- Task: Quote the MRCPsych critical review guide below word for word, from "NNT = 1 / Absolute" up to and including "Ratio (Relative Risk)".

(Passage shown)

Critical Review for MRCPsych Paper B

Critical review accounts for 50 of the 150 marks in Paper B. It is the single largest section in the paper, yet it is the one candidates are least prepared for. Unlike clinical psychiatry, which you practise daily, critical appraisal is a discrete skill set that requires deliberate study.

This guide covers the statistical knowledge, study design concepts, and appraisal frameworks you need, structured by how frequently each topic appears in the examination.

Statistical Tests: When to Use Which

The exam expects you to know which statistical test is appropriate for a given study design and data type. You are not expected to perform calculations (except for sensitivity, specificity, NNT) but you must interpret the output.

Data type	Two groups (unpaired)	Two groups (paired)	Three+ groups	Association between variables
Continuous (normally distributed)	Independent t-test	Paired t-test	ANOVA	Pearson correlation
Continuous (skewed)	Mann-Whitney U	Wilcoxon signed-rank	Kruskal-Wallis	Spearman correlation
Categorical	Chi-square	McNemar	Chi-square	Chi-square / Fisher exact
Survival data	Kaplan-Meier curves + log-rank test

The most commonly examined distinction is between parametric tests (t-test, ANOVA, Pearson) and non-parametric tests (Mann-Whitney, Kruskal-Wallis, Spearman). The key question is: is the data normally distributed? If yes, use parametric. If no, use non-parametric.

Measures of Effect

These are the calculations most likely to appear. Practise them until they become automatic.

Number Needed to Treat (NNT)

NNT = 1 / Absolute Risk Reduction (ARR). ARR = Control Event Rate (CER) – Experimental Event Rate (EER).

Example: In a trial, 25% of patients on placebo relapsed vs 10% on the drug. CER = 0.25, EER = 0.10. ARR = 0.15. NNT = 1 / 0.15 = 6.7. Round up to 7. You need to treat 7 patients to prevent one relapse.

Number Needed to Harm (NNH)

NNH = 1 / Attributable Risk (AR). AR = EER (adverse) – CER (adverse).

Example: 5% on placebo had sedation vs 20% on the drug. AR = 0.15. NNH = 6.7. For every 7 patients treated, 1 will experience sedation.

Risk Ratio (Relative Risk)

RR = EER / CER. RR of 1 means no effect. RR < 1 means the treatment reduces risk. RR > 1 means the treatment increases risk. The exam often asks you to interpret whether the 95% confidence interval crosses 1 (not statistically significant).

Odds Ratio (OR)

Used in case-control studies. OR = (odds of exposure in cases) / (odds of exposure in controls). OR approximates RR when the outcome is rare (<10%). When the outcome is common, OR overestimates RR.

Sensitivity and Specificity

Sensitivity: True positives / (True positives + False negatives). A sensitive test rules disease out (SnOUT). High sensitivity = few false negatives.
Specificity: True negatives / (True negatives + False positives). A specific test rules disease in (SpIN). High specificity = few false positives.

(End Passage shown)
(Dataset excerpt)

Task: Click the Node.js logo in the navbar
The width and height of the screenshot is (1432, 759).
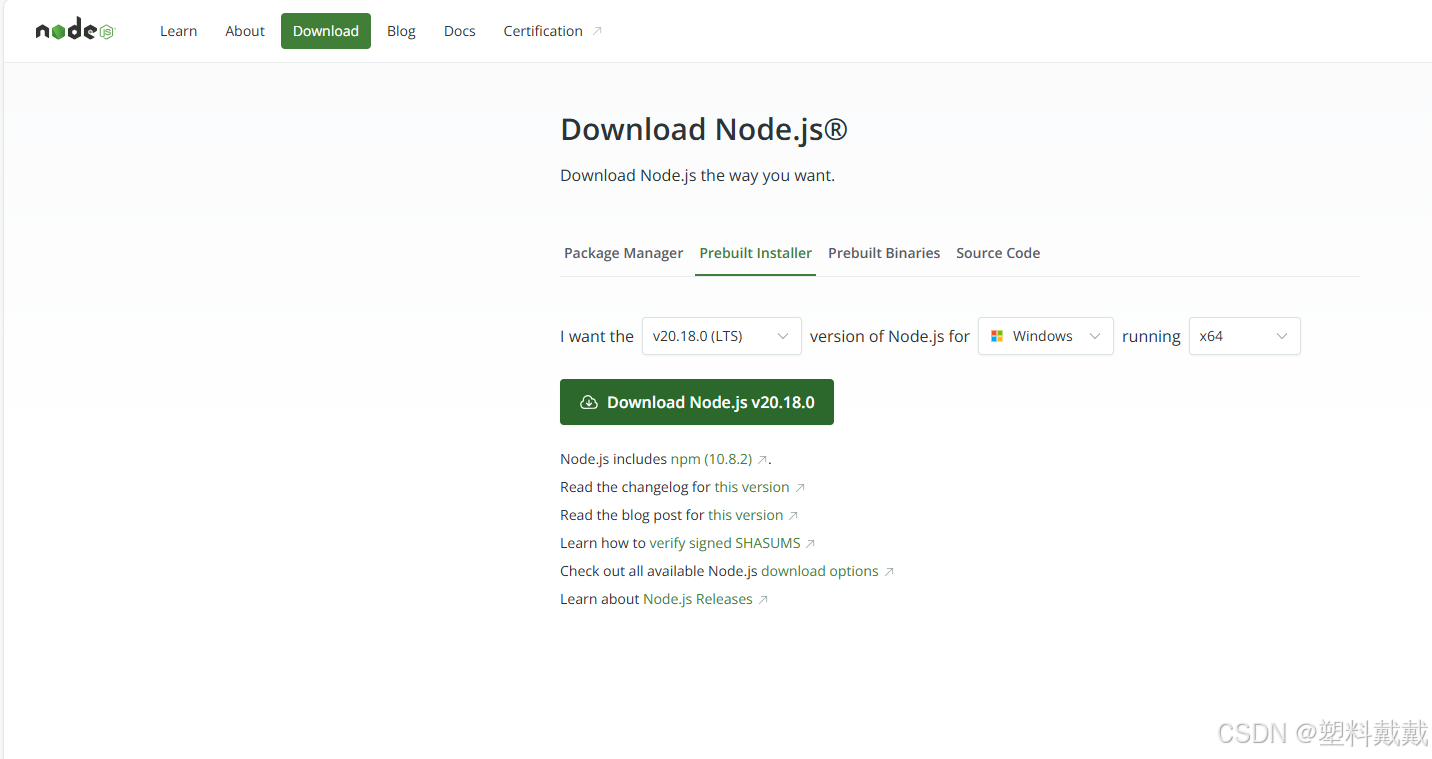Action: [x=74, y=29]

(End Dataset excerpt)

- The answer:
NNT = 1 / Absolute Risk Reduction (ARR). ARR = Control Event Rate (CER) – Experimental Event Rate (EER).

Example: In a trial, 25% of patients on placebo relapsed vs 10% on the drug. CER = 0.25, EER = 0.10. ARR = 0.15. NNT = 1 / 0.15 = 6.7. Round up to 7. You need to treat 7 patients to prevent one relapse.

Number Needed to Harm (NNH)

NNH = 1 / Attributable Risk (AR). AR = EER (adverse) – CER (adverse).

Example: 5% on placebo had sedation vs 20% on the drug. AR = 0.15. NNH = 6.7. For every 7 patients treated, 1 will experience sedation.

Risk Ratio (Relative Risk)